→ **Kaynak metin**:
■ ■ ■ ■ ■

14 Kasım 2016 Pazartesi

"Derinliğin Keşfi"*

Empati kavramı, hem okuma eyleminin hem yazma itkisinin asıl kaynağı olabileceği gibi, okur yazarlıkla doğru orantılı olarak artması beklenen duygunun da tanımıEğer edebiyatın ve dolayısıyla okur yazarlığın herhangi bir rasyonel amacı varsa, veya olmalıysa, bu amacın insanı anlamak ve böylece hayatın bizatihi kendisini kavramak olduğunu rahatlıkla söyleyebiliriz. Dolayısıyla gündelik hayatta sıkça duyduğumuz, belki zikrettiğimiz, beklentisine girdiğimiz, yapıp yapamadığımız üzerine kendimizi sorguladığımız “empati”, aslında en çok kurmacanın keşfiyle mümkün. İnsanların okumadıklarından yakındığımız toplumda herkesin birbirinden empati bekleyip, birbirini empati yoksunluğuyla suçlamasının sebebi tam olarak budur belki, kim bilir?

■ ■ ■ ■ ■

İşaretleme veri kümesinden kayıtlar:
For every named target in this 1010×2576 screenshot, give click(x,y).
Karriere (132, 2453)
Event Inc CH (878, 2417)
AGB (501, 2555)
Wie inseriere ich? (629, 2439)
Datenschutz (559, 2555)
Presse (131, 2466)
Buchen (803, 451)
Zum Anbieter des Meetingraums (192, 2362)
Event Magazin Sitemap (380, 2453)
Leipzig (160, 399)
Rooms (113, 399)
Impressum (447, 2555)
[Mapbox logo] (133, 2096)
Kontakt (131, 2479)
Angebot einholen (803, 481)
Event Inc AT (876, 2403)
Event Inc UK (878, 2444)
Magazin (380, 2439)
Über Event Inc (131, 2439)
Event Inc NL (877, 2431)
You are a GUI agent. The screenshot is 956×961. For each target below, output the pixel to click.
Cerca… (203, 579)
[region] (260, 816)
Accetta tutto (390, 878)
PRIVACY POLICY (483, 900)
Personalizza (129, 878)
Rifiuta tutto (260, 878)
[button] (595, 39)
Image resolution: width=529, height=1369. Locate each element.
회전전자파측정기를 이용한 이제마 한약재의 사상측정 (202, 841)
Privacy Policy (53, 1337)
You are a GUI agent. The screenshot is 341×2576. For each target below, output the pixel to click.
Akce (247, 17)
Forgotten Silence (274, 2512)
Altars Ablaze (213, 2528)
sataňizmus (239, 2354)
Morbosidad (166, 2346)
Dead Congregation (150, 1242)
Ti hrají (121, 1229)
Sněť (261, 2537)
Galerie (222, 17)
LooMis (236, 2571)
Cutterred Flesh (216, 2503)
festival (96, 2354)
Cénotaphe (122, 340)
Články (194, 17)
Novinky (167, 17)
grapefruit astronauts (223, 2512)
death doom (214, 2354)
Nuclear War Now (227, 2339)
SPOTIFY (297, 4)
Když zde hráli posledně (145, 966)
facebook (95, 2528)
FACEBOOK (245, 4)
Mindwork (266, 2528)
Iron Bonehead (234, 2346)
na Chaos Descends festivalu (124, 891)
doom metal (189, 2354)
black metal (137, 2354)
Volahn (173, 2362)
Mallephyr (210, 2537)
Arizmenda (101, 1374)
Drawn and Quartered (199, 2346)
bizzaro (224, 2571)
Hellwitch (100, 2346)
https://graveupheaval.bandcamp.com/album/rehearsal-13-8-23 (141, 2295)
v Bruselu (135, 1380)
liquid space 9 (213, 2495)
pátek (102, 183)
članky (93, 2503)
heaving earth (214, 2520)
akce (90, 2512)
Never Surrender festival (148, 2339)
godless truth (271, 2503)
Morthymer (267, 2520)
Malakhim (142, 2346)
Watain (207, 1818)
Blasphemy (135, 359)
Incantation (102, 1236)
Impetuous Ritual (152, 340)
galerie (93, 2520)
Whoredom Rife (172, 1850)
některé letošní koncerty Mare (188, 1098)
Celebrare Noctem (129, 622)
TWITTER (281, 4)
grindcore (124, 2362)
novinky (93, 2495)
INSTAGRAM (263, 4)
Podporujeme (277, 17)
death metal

■ ■ ■ ■ ■

→ **Alıştırmalar**:
a) Empati üzerine yazıda "14 Kasım 2016" sözlerinden "tam olarak budur belki, kim bilir?" sözlerine kadar uzanan kısmı harfi harfine yazın.
b) Aşağıdaki ifadeler empati üzerine yazıyla uyuşuyor mu? Her biri için evet ya da hayır deyin ve bu kararı veren sözleri yazıdan aynen alıntılayın.
(i) Empati en çok kurmacanın keşfiyle mümkündür.
(ii) Yazı, edebiyatın hiçbir rasyonel amacı olmadığını ileri sürer.
(iii) İnsanların okumadığından yakınılan toplumda herkes birbirinden empati bekler.

→ **Cevaplar**:
a)
14 Kasım 2016 Pazartesi

"Derinliğin Keşfi"*

Empati kavramı, hem okuma eyleminin hem yazma itkisinin asıl kaynağı olabileceği gibi, okur yazarlıkla doğru orantılı olarak artması beklenen duygunun da tanımıEğer edebiyatın ve dolayısıyla okur yazarlığın herhangi bir rasyonel amacı varsa, veya olmalıysa, bu amacın insanı anlamak ve böylece hayatın bizatihi kendisini kavramak olduğunu rahatlıkla söyleyebiliriz. Dolayısıyla gündelik hayatta sıkça duyduğumuz, belki zikrettiğimiz, beklentisine girdiğimiz, yapıp yapamadığımız üzerine kendimizi sorguladığımız “empati”, aslında en çok kurmacanın keşfiyle mümkün. İnsanların okumadıklarından yakındığımız toplumda herkesin birbirinden empati bekleyip, birbirini empati yoksunluğuyla suçlamasının sebebi tam olarak budur belki, kim bilir?

b)
(i) Evet: "aslında en çok kurmacanın keşfiyle mümkün"
(ii) Hayır: "bu amacın insanı anlamak ve böylece hayatın bizatihi kendisini kavramak olduğunu rahatlıkla söyleyebiliriz"
(iii) Evet: "İnsanların okumadıklarından yakındığımız toplumda herkesin birbirinden empati bekleyip"